By Zhang Xiaoguang
I was born in the countryside. My neighbor’s daughter, Damei, was born in the same year as me. We played together since childhood and studied in the same class until graduation of junior middle school. It could be said that we were childhood sweethearts. At that time, I thought: I’ll marry Damei when I grow up.
People in the 1990s pursued freedom of marriage. So when we reached the age of marriage, I expressed my love to Damei and she accepted. However, good times didn’t last long. One day she told me, “My father has known that we are dating. He ordered me to break up with you. He said we two families live too near, and you are short, and it would be laughed by our relatives if I went out together with you.” These words were like a dagger stabbing my heart, and I hated her father bitterly. Later, due to her father’s strong opposition, we had to part. After that, I was out of my head all day and had no heart to work, and sometimes, I drowned my sorrows in drink. Seeing this, a friend of mine comforted me, “Take it easy. Don’t be too crazy about her. I’ll introduce another one to you later.” However, his words failed to cheer me up, and I still kept thinking of her. In the midst of pain, I cried out in my heart, “We have grown up together from childhood and we love each other. Why can’t we be together? Why? Why is this?”
A period of time later, my friend really found me a girlfriend (my present wife).
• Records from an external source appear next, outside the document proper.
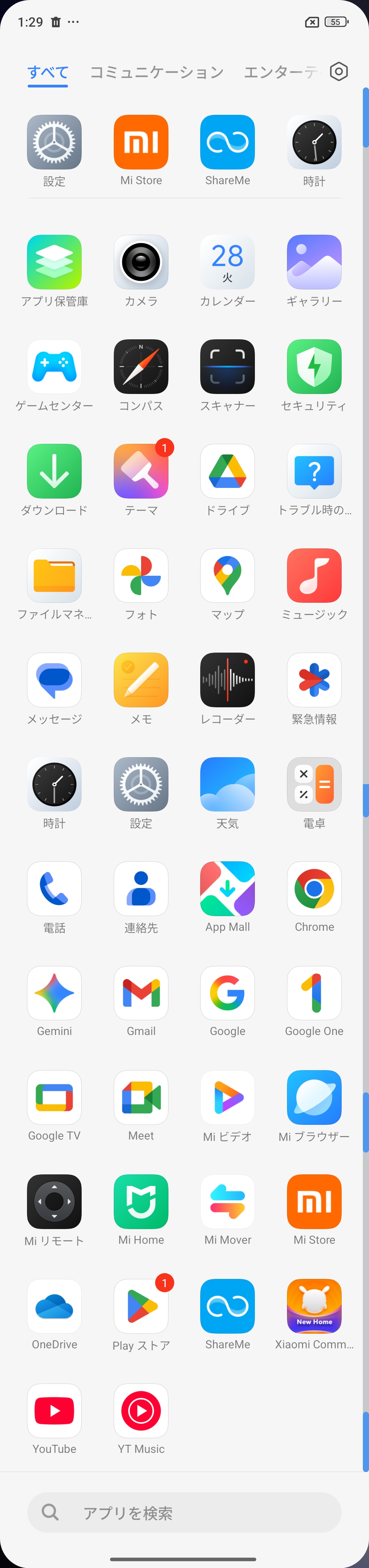The image size is (369, 1568).
Task: Open the Gmail app
Action: pyautogui.click(x=141, y=993)
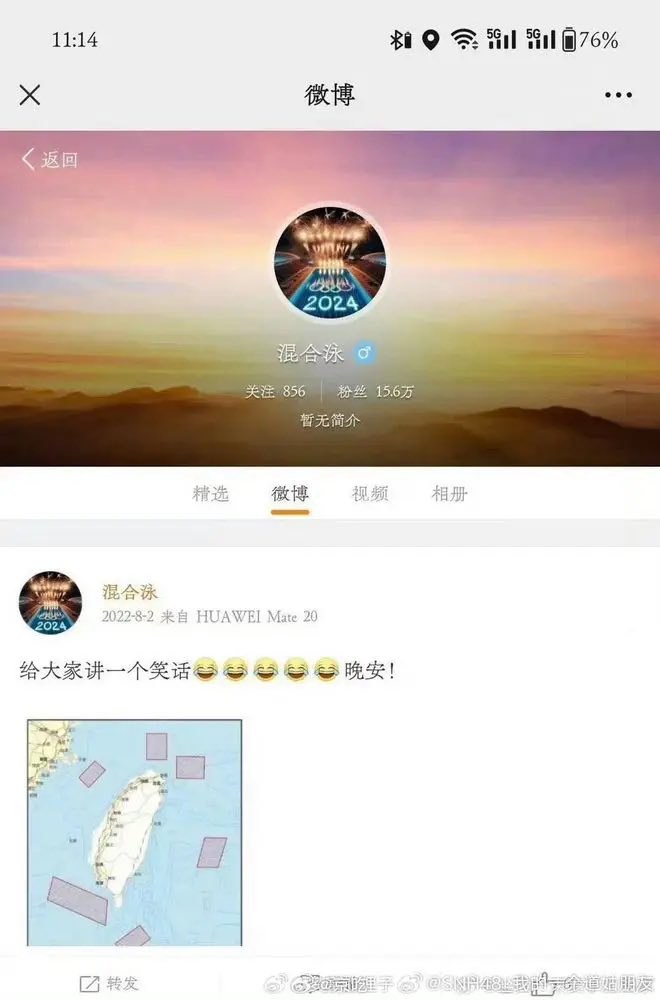This screenshot has height=1000, width=660.
Task: Select the 微博 tab
Action: click(290, 494)
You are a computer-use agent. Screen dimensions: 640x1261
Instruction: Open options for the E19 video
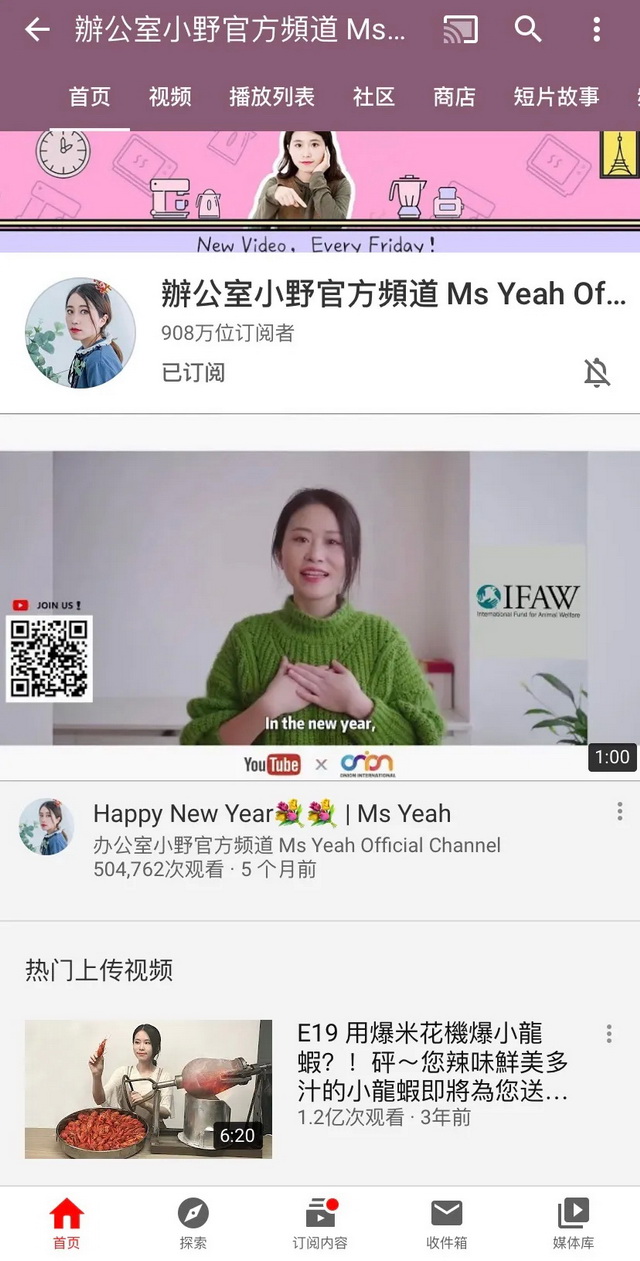point(609,1034)
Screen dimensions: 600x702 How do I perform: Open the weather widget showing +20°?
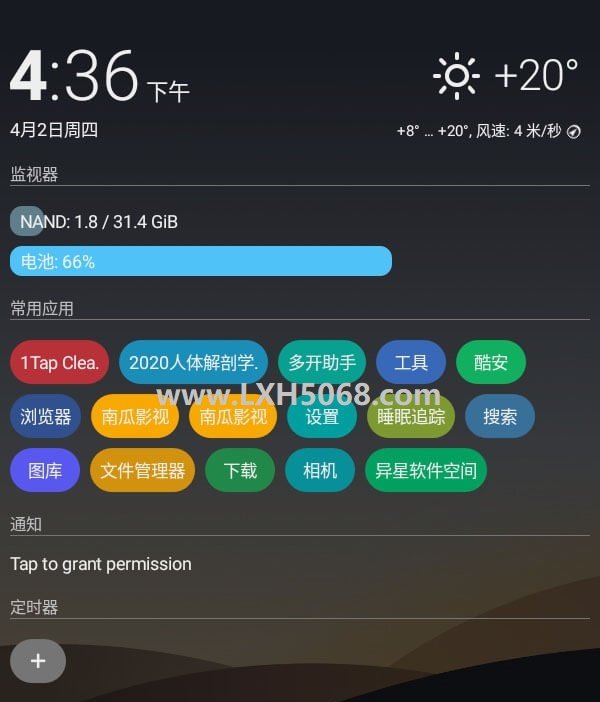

We got married, so did Damei. After marriage, I only looked down upon my wife, because she was introverted, and was less capable than Damei in working and was not as smart as Damei in dealing with people or situations. We often quarreled with each other, and even tried to get a divorce several times, but each time we ended up failing, either because the clerk was not on duty that day or because the clerk had no time to deal with our case. A year later, my child was born, but I still couldn’t forget Damei. At ordinary times, I would rather work alone than work together with my wife. When I was unoccupied, those romantic memories of my being together with Damei laughing and talking would often reoccur to me.
Afterward, both my wife and I accepted God’s work in the last days. We often read God’s words together and fellowshiped our understanding of the truth, which made me feel particularly joyous in the spirit. One day, we happened to read the passage of God’s word: “Though everyone has their own ideas and personal stances on the subject of marriage, no one can foresee who will finally become their true other half, and one’s own notions count for little. After meeting a person you like, you can pursue that person; but whether he or she is interested in you, whether he or she is able to become your partner, is not yours to decide. The object of your affections is not necessarily the person with whom you will be able to share your life; and meanwhile someone you never expected quietly enters your life and becomes your partner, becomes the most important element in your fate, your other half, to whom your fate is inextricably bound. … Whether marriage itself brings happiness or pain, everyone’s mission in marriage is predestined by the Creator and will not change; everyone must fulfill it. And the individual fate that lies behind every marriage is unchanging; it was determined long in advance by the Creator” (“God Himself, the Unique III”).
After reading these words, I felt brightened in my heart, and the knot that had remained in my heart for many years was finally untied. I came to know that it was because of God’s sovereignty and arrangement that I didn’t marry Damei. I had thought that the marriage between me and Damei, which was out of our own willingness, was simply a matter of time and could not be separated by anyone. Unexpectedly, her father just didn’t agree, and he would rather break her legs than allow her to marry me. Unable to see through this matter in the past, I had been brooding over it, and even hated Damei’s father for his cruelly separating us. Now I have understood that the marriage of each person rests in God’s hands. Who will become the other half of our life does not depend on our own choices. Instead, it depends on God’s sovereignty and His preordination.
Seeing that today my family members have all returned to God, I have realized that the marriage ordained by God is the best. Though my wife is introverted and not good at talking, she’s kind-hearted, forbearing, and tolerant, and we are a happy family. Most importantly, we share the same objectives and the same pursuits, and walk the right path of life together, which is God’s greatest love toward us. My wife went to preach the gospel to Damei several times, but she showed antipathy to belief in God and couldn’t recognize God’s voice at all. She just refused to accept the gospel. I suppose, if I had married Damei, I wouldn’t be happy, for she might even obstruct me in my path of faith in God because she does not share the same belief with me. After reading God’s words, my wife said to me, “Thank God so much for His arrangements. See, our family all believe in God today. How happy we are!” “Yeah!” I replied, “This is God’s love. Only what God arranges for us is the best.”